Journalists have been contacting me today about a study (published online by Irving Kirsch, of the University of Hull in the UK, and others) that concludes that the new antidepressants—Prozac, Paxil, Effexor, and Serzone—confer very little benefit. The report is getting splashy play around the world—Google lists over 300 media reports, mostly abroad. One commentator, at a CBS News political blog site, has asked why the U. S. press has not shown more interest. Based on the phone calls, I suspect that we will get coverage here, but science writers who have given this new research a miss may simply have been showing good judgment.

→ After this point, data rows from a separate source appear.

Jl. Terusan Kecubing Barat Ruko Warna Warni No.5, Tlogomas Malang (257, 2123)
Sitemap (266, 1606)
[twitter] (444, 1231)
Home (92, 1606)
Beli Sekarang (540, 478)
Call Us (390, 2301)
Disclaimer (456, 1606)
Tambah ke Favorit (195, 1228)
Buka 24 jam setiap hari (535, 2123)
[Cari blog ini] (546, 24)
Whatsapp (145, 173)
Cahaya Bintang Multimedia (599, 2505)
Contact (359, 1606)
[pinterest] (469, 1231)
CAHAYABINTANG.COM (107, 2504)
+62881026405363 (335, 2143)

Kirsch has obtained a full version of FDA data that he and others had already analyzed in partial form. (Those reports received a respectful response in the press here.) A recent New England Journal of Medicine article on published and unpublished FDA drug studies—it showed that trials with negative results rarely saw the light of day—used the same material; in fact, the Journal study covered more medications.
As I’ve written elsewhere, the FDA data is bad data. Pharmaceutical companies, rushing to get drugs to market under a system that ignored failed trials and rewarded successful ones, recruited subjects who may or may not have met criteria for disease. The result was, to quote the text of the Kirsch monograph, that "The response to placebo in these trials was exceptionally large." Actually, what’s at issue may not be true placebo responses, based on ill people’s hopes and expectations in response to a pill. It may be that fairly healthy people with low moods simply got better, due to a natural waxing and waning of their emotional states.
In the current study, Kirsch found that when compared to healthier subjects, severely depressed subjects got more benefit from the drugs both absolutely and relative to the placebo. (The absolute peak was at the low end of the severely depressed category.) That’s what critics of these studies, including those who believe the antidepressants are effective, had predicted: because the less depressed groups had non-patients mixed in, there the noise would drown out the signal. Kirsch thinks the emperor has no clothes—the drugs don’t work. But in demonstrating high placebo response rates, his analysis may merely be confirming that a number of the subjects in the drug trials didn’t have depression in the first place. Again, this analysis is less about the medications, which have proved moderately effective in numerous studies, than about the past politics of presenting data to the FDA.
We can always use more and better studies of antidepressant efficacy in various populations and for various disorders. But regarding the FDA data, perhaps it's time to say: Enough, already!